Merging Variables from Original NHIS Public Use Files to IPUMS NHIS Data Files
There are three general steps that users need to take to merge variables from the original NHIS public use file to an IPUMS NHIS data file:
- Obtain the NHIS data;
- Download and edit the merging syntax files for Stata or SAS; and
- Merge the data files.
The discussion that follows will mostly focus on person-level merging, since that is likely to be the most common need for IPUMS NHIS users.

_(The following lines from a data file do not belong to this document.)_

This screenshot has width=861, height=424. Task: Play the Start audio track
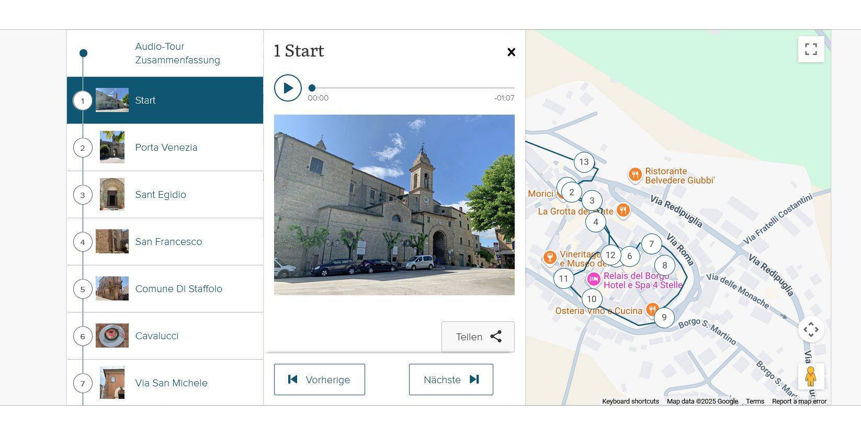point(288,88)
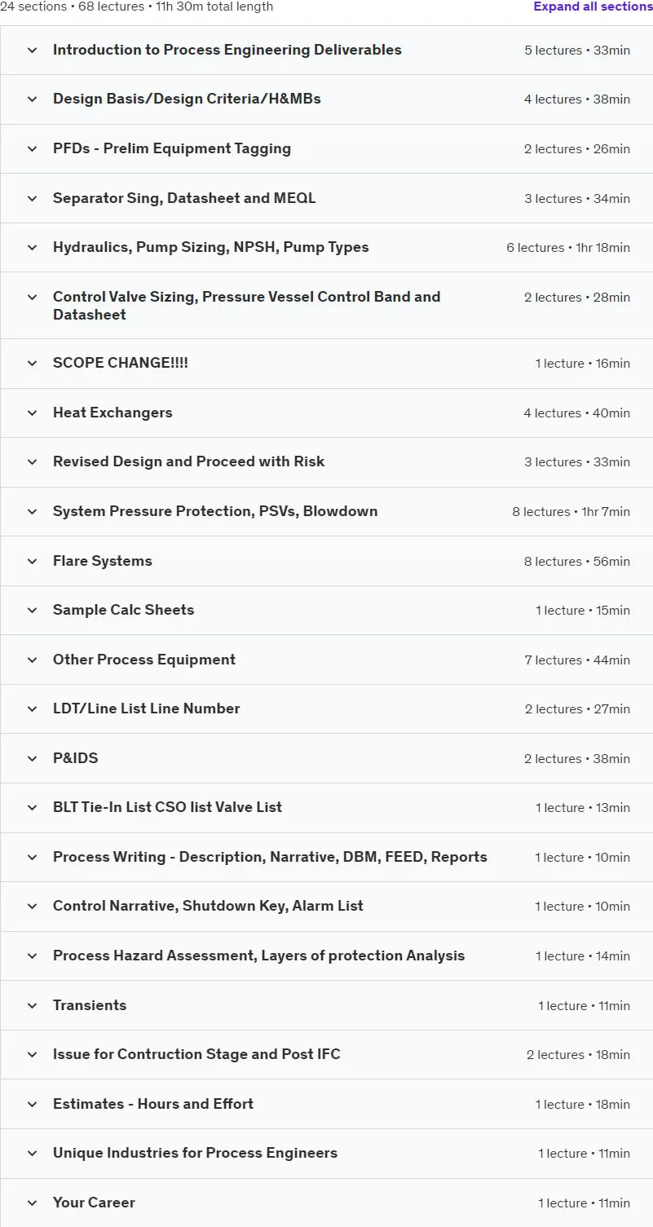Image resolution: width=653 pixels, height=1227 pixels.
Task: Expand the SCOPE CHANGE!!!! section chevron
Action: 33,364
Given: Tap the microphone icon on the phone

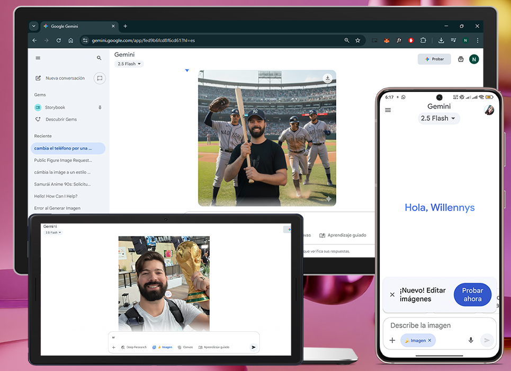Looking at the screenshot, I should pos(471,340).
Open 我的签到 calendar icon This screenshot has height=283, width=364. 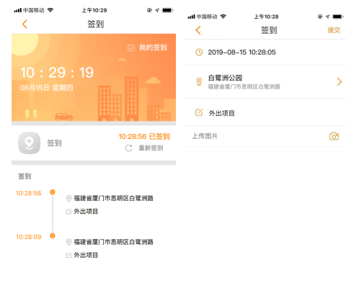tap(131, 48)
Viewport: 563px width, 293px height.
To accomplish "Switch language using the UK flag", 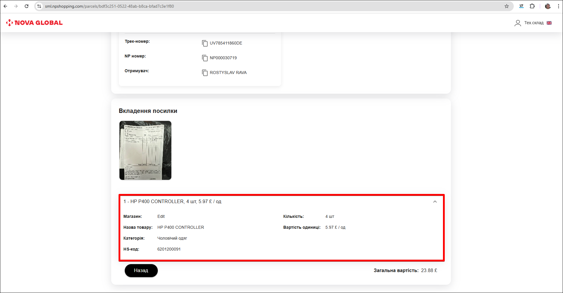I will click(549, 23).
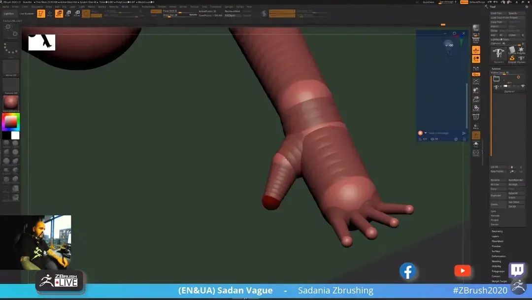Viewport: 532px width, 300px height.
Task: Toggle ZSphere1 subtool eye visibility
Action: pos(523,86)
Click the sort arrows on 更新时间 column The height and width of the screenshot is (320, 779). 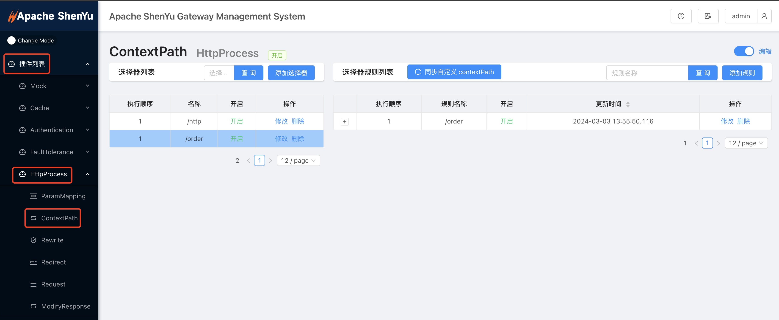pos(628,104)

However, the same principles generally apply to household-level merging.
-
Obtain original NHIS public use files
Original NHIS public use files can be downloaded from the National Center for Health Statistics (NCHS). -
Download and Edit Merging Syntax Files
To help users properly link variables from the original NHIS public use data with IPUMS NHIS data, the IPUMS NHIS staff have provided linking syntax files examples for groups of years for 1982 forward that share the same linking keys.These linking files will work with multiple years of IPUMS NHIS data if users merge on YEAR and NHISPID for person-level files. YEAR and NHISHID is likewise needed for merging household-level files. Users can copy and paste each individual linkage program to a single file as needed, including programming statements for whichever years of data are required for a particular research project.
- Person (Stata) Linking Files
- Person (SAS) Linking Files
- Household (Stata) Linking Files
- Household (SAS) Linking Files
The merging syntax files contain four sections. Users will need to edit sections 1 and 2 for their specific research project. Sections 3 and 4 will run based on user specifications made in the preceding two sections. The following discussion provides a general overview of these four sections.

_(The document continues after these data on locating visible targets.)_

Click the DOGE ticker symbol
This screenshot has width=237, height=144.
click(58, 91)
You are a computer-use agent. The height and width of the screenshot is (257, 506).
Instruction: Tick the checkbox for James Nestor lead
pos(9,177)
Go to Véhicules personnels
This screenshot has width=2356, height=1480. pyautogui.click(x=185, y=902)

Section 1 is where users will specify the directory location and name of the data files with which they are working.
This specification includes the original NHIS data file to be merged, the IPUMS NHIS data file, and the newly created merged data file.

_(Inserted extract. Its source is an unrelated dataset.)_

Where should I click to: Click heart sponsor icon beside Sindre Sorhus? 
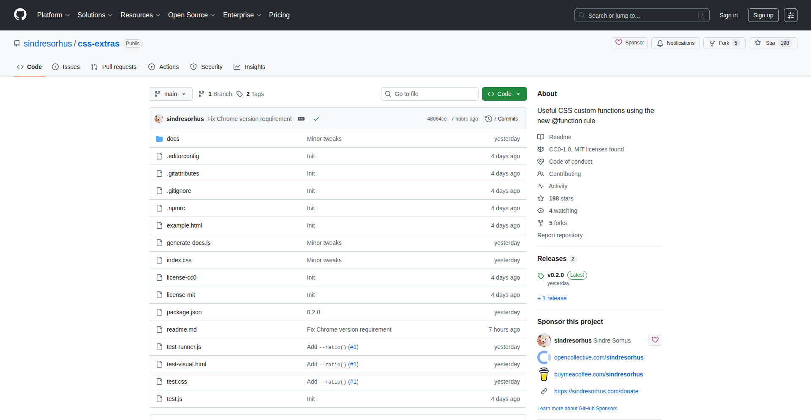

Section 2 is where users will specify the names of the specific variables from the NHIS data that they want to merge to their IPUMS NHIS data.
Users are cautioned that variables in the NHIS public use files may or may not be comparable over time. Users are strongly advised against merging entire NHIS data files. Rather, users should identify variables from the NHIS source data for which a recoding plan is already devised. Users should then merge only this subset of variables with IPUMS NHIS data. We strongly recommend that users rename variables in the NHIS source data before the merge, so they can clearly distinguish NHIS variables from IPUMS NHIS variables.
Section 3 contains syntax to prepare the NHIS data for each specific year. Users do not need to make any changes in this section. The syntax is written to check whether there are duplicates of the unique identifiers and records this information in the log. For person-level files, there should not be any duplicates. For episode-level files, such as conditions or doctor visits, duplicates will occur because an individual can have none, one, or many records. As mentioned previously, linking keys need to be created in the NHIS source data to ensure correct linking to the IPUMS NHIS data. The code in this section also generates linking keys that are identical to the linking keys in IPUMS NHIS for the same year.
Finally, the syntax in this section checks for duplicates in the newly created linking key and writes this information to the log file. Results of this second duplicates check should be the same as the first. Next, the user-selected variables (specified in section 2) are kept, and this modified NHIS data file is saved as a temporary file for the merge.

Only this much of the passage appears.